GIVEN REQUEST:
List each line in the listing below that contains the string "Viewport". Case counts.

(A run of records)
=======

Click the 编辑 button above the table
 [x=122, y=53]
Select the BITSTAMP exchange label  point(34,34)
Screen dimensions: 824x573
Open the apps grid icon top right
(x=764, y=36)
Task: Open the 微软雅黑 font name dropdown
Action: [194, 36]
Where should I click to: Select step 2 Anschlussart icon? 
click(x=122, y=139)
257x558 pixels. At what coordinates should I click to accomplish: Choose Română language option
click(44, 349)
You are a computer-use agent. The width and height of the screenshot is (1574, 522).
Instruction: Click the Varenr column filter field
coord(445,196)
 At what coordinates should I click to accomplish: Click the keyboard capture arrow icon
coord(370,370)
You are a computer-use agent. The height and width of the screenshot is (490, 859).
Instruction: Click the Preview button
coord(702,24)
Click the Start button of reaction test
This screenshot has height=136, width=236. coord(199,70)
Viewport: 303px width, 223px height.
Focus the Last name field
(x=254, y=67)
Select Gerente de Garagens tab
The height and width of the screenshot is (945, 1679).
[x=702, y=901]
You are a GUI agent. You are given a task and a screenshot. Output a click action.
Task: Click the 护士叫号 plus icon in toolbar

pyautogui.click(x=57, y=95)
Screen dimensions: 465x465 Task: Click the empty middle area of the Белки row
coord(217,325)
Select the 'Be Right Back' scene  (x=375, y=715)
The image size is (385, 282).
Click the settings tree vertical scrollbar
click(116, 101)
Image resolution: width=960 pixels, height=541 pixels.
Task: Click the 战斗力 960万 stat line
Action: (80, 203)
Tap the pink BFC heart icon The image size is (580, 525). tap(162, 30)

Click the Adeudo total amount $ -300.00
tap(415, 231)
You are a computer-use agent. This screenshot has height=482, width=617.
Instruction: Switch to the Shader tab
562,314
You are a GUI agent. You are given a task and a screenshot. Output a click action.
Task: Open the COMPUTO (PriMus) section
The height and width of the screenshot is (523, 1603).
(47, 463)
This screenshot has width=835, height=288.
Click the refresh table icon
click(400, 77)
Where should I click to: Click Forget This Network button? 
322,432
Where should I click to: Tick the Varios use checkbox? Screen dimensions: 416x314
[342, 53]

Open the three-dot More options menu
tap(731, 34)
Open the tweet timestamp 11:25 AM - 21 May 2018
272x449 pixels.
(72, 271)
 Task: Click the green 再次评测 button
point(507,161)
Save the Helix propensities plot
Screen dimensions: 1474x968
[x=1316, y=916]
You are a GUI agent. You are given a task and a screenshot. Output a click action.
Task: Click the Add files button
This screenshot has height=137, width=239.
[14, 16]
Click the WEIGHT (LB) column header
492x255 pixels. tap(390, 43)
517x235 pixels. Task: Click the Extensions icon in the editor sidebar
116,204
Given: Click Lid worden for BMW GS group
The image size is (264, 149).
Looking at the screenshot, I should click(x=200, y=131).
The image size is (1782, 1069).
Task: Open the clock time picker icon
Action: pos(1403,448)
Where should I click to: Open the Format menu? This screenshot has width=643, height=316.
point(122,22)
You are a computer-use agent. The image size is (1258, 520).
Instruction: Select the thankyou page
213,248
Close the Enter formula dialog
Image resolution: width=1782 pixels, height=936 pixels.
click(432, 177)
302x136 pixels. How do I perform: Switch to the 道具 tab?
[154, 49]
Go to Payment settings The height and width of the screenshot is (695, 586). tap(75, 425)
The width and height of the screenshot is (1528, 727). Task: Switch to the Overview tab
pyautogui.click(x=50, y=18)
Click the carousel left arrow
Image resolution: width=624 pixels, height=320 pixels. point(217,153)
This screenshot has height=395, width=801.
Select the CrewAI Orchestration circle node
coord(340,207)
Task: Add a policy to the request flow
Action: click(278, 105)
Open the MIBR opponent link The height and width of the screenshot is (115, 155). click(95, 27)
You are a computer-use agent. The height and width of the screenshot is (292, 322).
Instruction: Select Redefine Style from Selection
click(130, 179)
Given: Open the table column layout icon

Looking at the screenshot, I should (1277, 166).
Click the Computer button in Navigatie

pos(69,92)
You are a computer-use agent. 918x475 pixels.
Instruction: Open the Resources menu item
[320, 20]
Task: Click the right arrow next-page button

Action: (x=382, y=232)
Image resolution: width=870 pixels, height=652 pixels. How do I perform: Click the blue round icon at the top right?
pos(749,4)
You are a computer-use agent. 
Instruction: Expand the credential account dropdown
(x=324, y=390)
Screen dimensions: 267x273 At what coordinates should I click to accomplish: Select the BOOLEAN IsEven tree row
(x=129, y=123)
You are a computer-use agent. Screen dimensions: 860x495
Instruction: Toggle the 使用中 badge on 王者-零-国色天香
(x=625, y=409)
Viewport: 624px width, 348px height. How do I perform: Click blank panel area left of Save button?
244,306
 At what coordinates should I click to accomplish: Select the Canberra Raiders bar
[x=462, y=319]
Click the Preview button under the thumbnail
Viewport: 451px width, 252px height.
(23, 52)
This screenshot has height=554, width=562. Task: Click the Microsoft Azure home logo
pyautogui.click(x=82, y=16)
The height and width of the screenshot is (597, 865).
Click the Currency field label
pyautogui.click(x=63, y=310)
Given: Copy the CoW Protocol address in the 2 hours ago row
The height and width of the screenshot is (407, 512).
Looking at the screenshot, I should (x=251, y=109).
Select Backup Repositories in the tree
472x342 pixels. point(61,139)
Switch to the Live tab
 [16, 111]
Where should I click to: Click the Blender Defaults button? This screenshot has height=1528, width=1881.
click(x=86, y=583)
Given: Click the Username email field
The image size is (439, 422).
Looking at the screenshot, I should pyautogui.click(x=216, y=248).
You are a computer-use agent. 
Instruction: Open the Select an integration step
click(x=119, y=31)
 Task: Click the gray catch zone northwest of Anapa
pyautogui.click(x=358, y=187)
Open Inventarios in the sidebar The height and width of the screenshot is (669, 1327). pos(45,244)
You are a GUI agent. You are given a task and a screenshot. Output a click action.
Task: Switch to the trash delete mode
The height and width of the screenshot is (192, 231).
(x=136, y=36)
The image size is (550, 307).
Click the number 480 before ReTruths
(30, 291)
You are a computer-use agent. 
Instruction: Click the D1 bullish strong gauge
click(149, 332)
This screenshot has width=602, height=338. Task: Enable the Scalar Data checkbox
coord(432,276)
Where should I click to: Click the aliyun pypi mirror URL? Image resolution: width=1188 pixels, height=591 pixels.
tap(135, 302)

=======

CORRECT RESULT:
Viewport: 303px width, 223px height.
Viewport: 624px width, 348px height. How do I perform: Click blank panel area left of Save button?
Viewport: 451px width, 252px height.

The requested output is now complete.